Here's my issue: I am on the shy side. I want to help people. And I feel like I could dedicate myself to the schooling and whatnot, but I am definitely more of an introvert. I have no idea if I could handle something like being an EMT, thrown into a situation where I have to save someone's life. I feel best when I'm confident I have all the tools I need for the situation at hand. Would I be better off not spending the time/money working towards these goals if my personality is ultimately going to hold me back in the end? Or will the training give me everything I need to thrive under intense circumstances and sort of break the walls of my shyness?
I guess a more broader way of asking my question is: How are you supposed to know if you will be any good at the job you're spending all this time/money/energy on?
Try taking a Myers-Briggs personality test. There are a number of websites that offer it for free and suggest good career matches - just Google it. The test can be surprisingly accurate (I speak from personal experience) and can be a good starting point in helping you assess yourself.
Job security + money + wanting to help people sounds like a good recipe for working in healthcare. It is a rapidly growing field.
Your personality will hold you back only if you let it. If you become, say, a great EMT, you will have professional confidence, and you will be able to execute when necessary. If you put more time into something, you usually get better at it, and then you usually get more confident at it. That's how things work.
Yes, definitely agree it takes a certain type of breed to an EMT. I too was skeptical at first but the EMT boot camp I attended gave all the appropriate training I needed to perform at best. When I experienced my first real call I was so nervous, I didn’t think I was going to make it and wanted to leave work and quit my job, but when the time came to perform, I knew just what to do and got the patient to the hospital just in time to save her life. It comes naturally and before you know it, you are saving a life. I can’t explain that feeling, but It was the best feeling ever and after that, all my uncertainties and doubts went away. Hands on training is what it’s all about, and the only way you will get a taste of what it’s like. Once you do your first ride along you will notice your mind is already working putting to work everything you were taught.
I don't necessarily think you need to be an extrovert do well in healthcare.
You need to be passionate about helping others. You need to be polite. But most importantly, you need to be competent and responsible. You don't necessarily have to be the "life of the party" personality type to do well.
My parents were both PA's (or PSW's as they are called where I am) and neither of them were social butterflies. They were both nice people though and enjoyed making a difference. (It becomes easy to grow apathetic in that line of work)

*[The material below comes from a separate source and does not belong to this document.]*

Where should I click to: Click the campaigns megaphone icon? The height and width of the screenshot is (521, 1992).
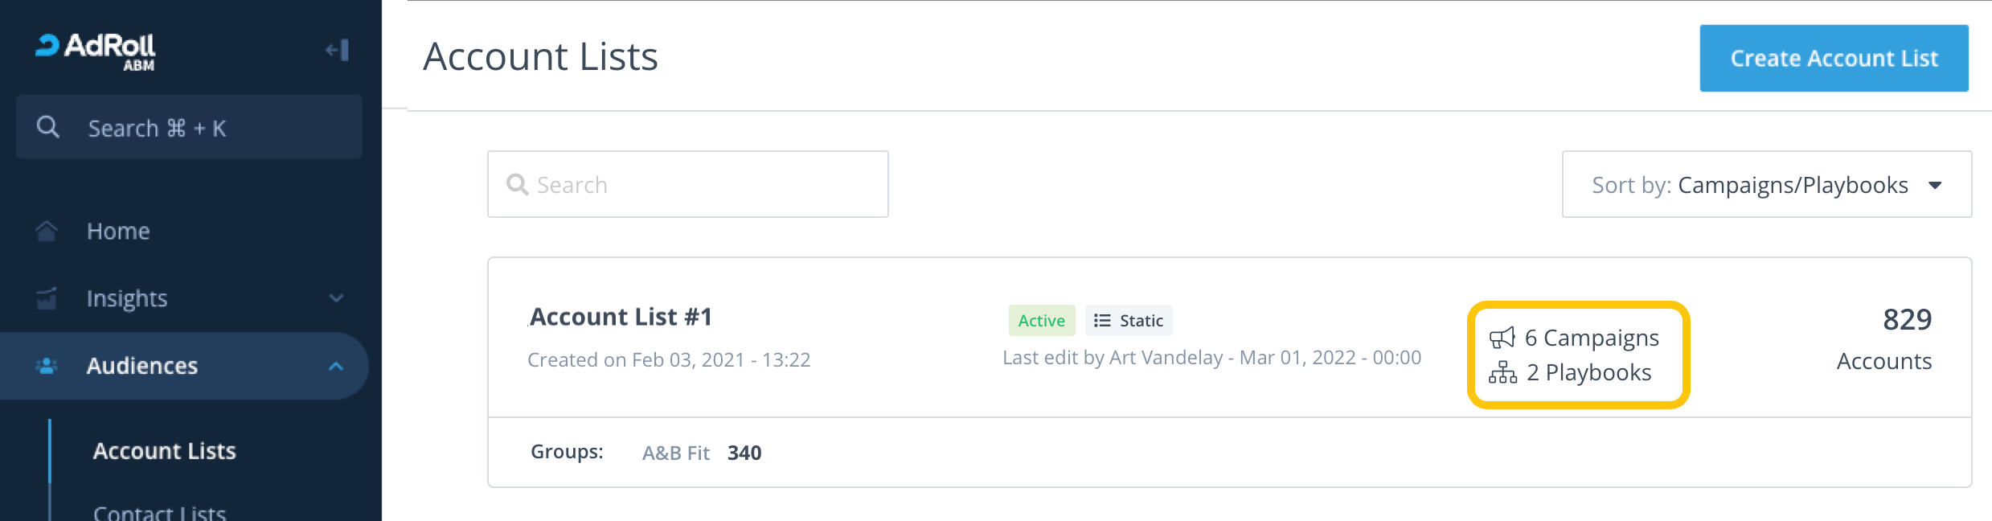pos(1502,338)
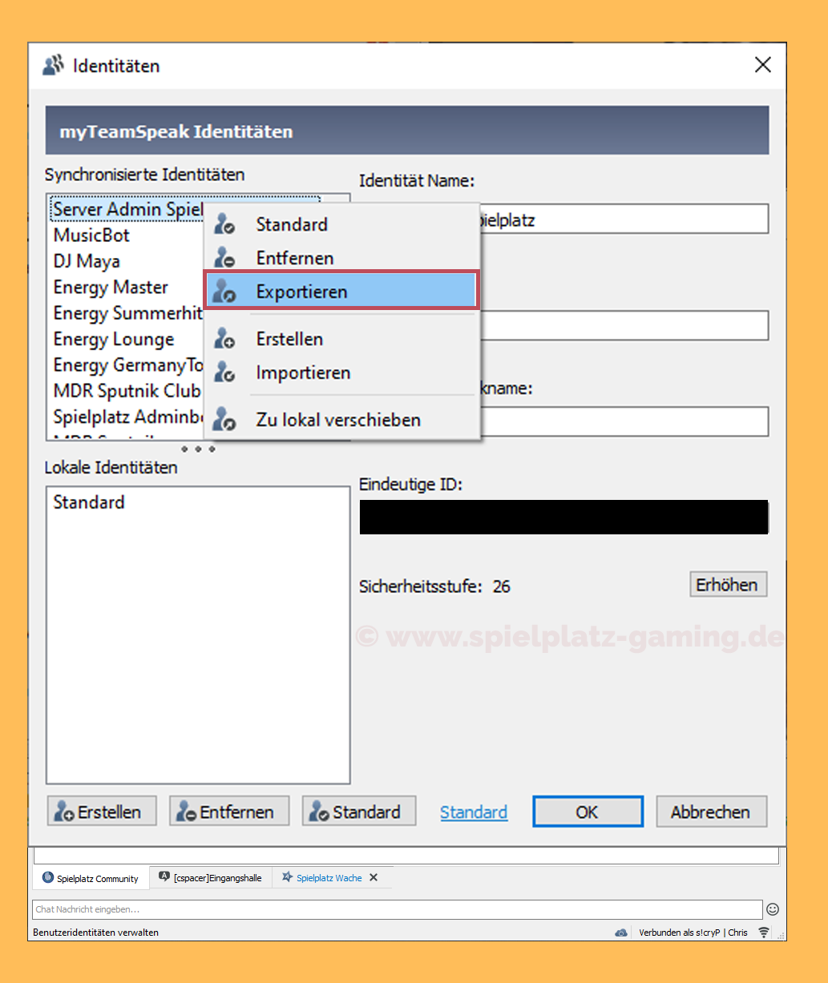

I think that's a disposition you can change quite easily if you consciously work at eliminating it and are really passionate about becoming what you want to be. Most things only freak you out from afar and most of our fears if not all are imagined. That being I said I think you already have all of the necessary or essential qualities required for the profession and it would be sad to see you give up simply because you think you can't do it.

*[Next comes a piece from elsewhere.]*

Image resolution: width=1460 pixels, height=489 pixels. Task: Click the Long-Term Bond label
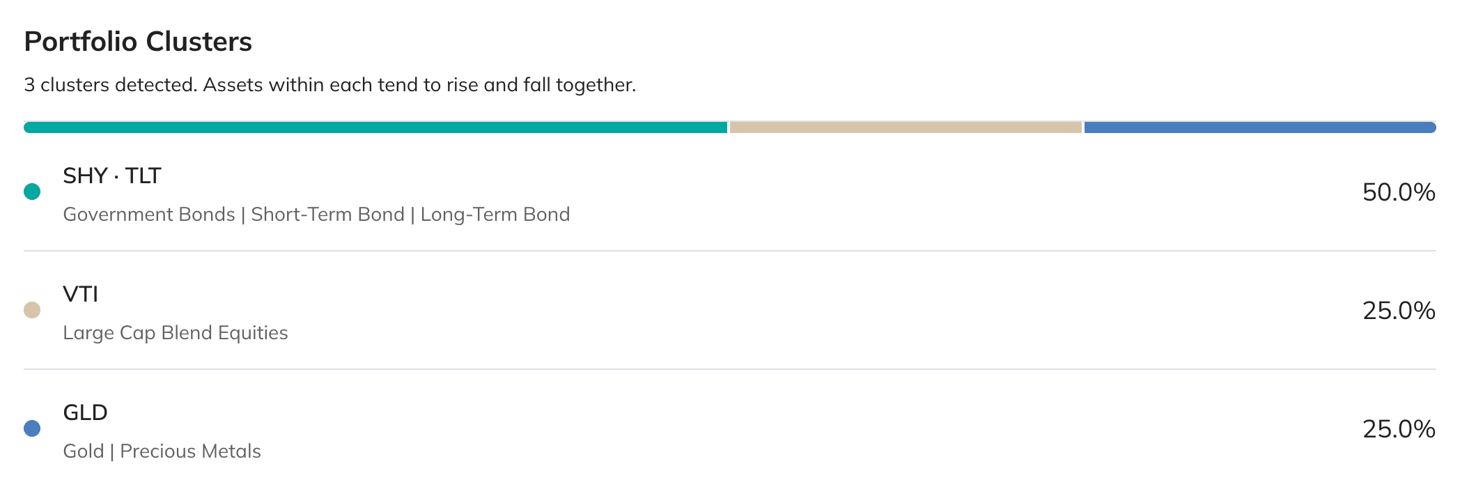(495, 215)
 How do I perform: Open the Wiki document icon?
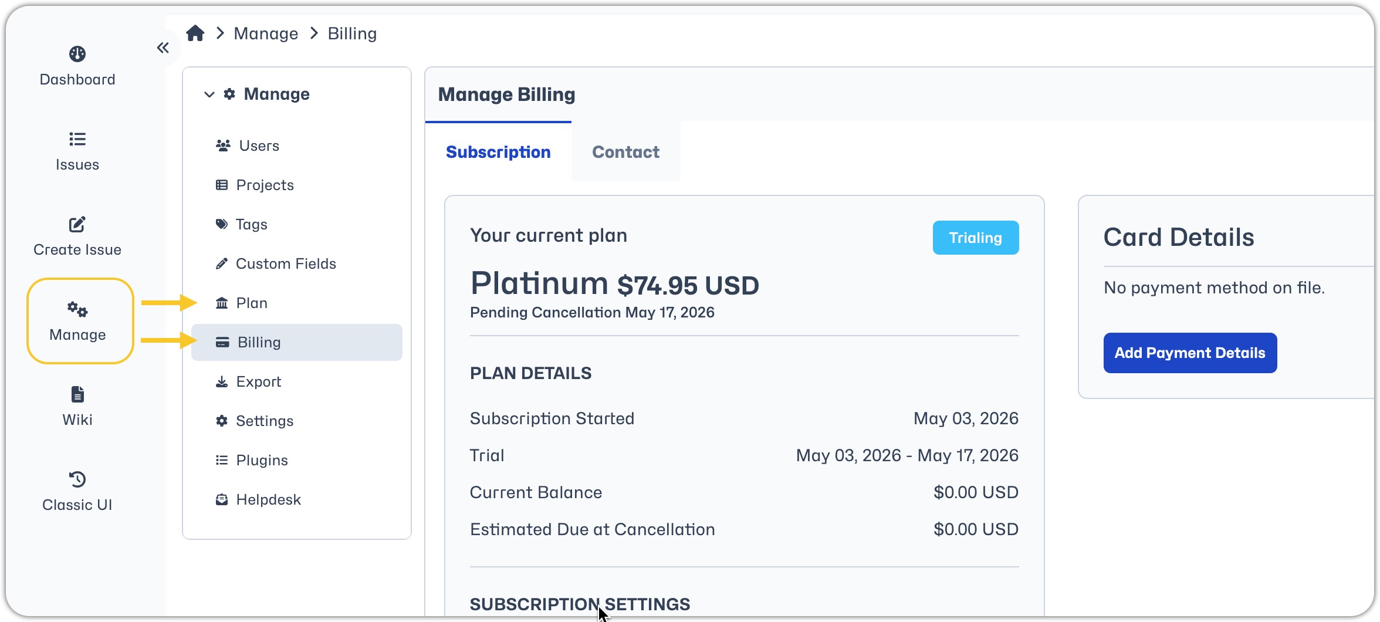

Give it some more thought and if you are up for it you can take up the challenge but if not you can settle for something more comfortable.

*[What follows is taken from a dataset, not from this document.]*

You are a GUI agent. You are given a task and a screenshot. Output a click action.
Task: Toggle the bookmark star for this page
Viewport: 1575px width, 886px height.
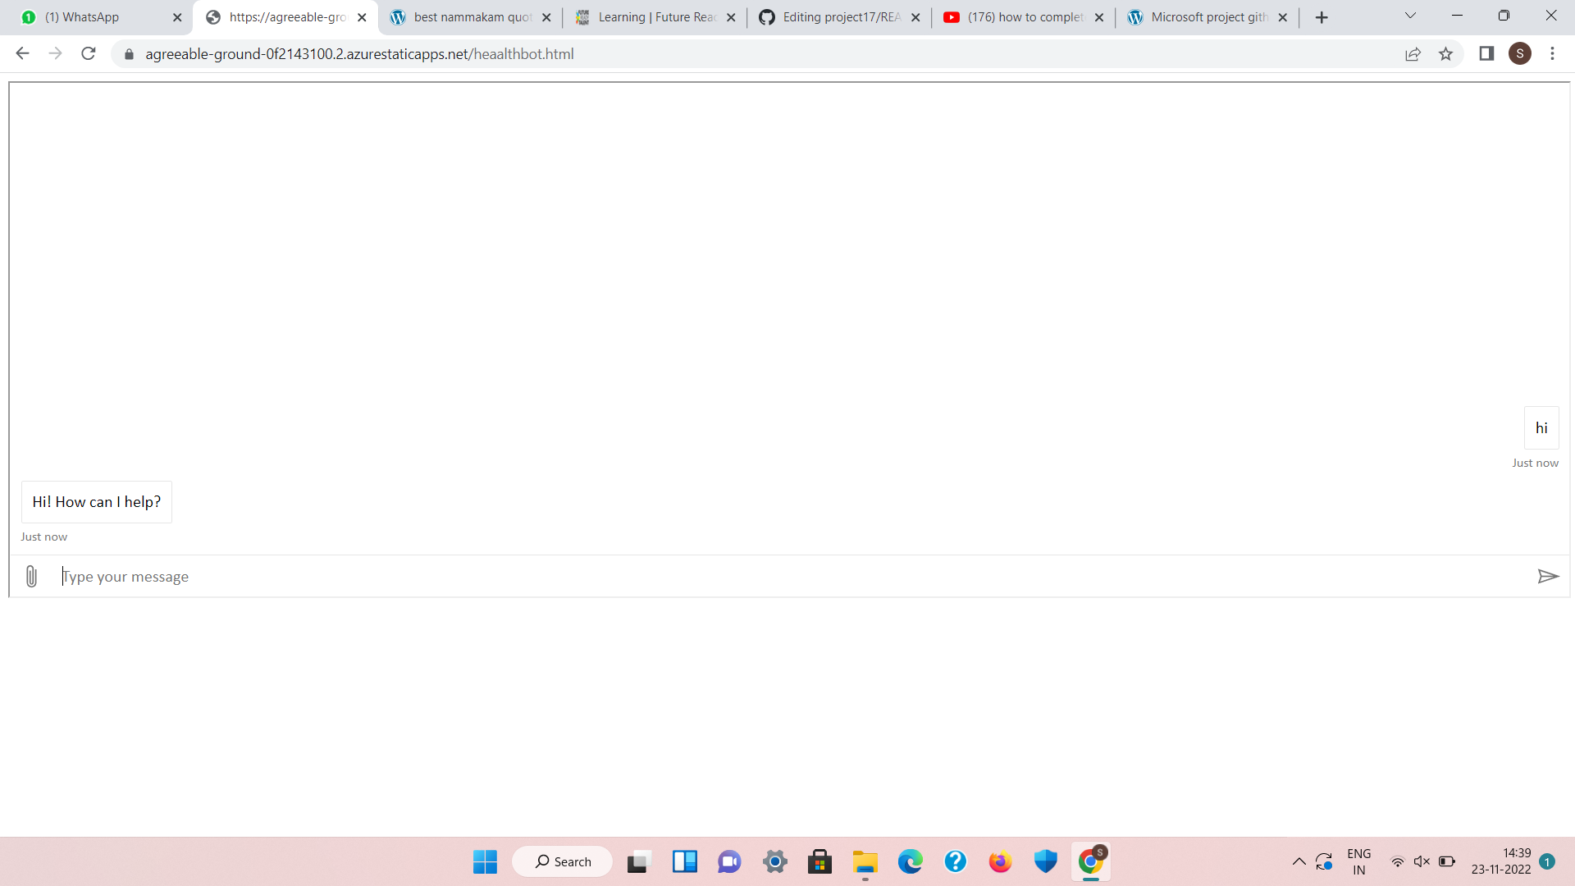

Talk to some people who are already doing the job. Ride along, do a bootcamp. Anything to get a feel for the real thing.
I think that if you're properly trained and know what to do, your personality won't necessarily hold you back. My own shyness only really comes into play when I'm in a new environment. Once I know the people around me and are comfortable with a job, my confidence and personality change and I believe this could happen to you too. The only way to know for sure is to try it out.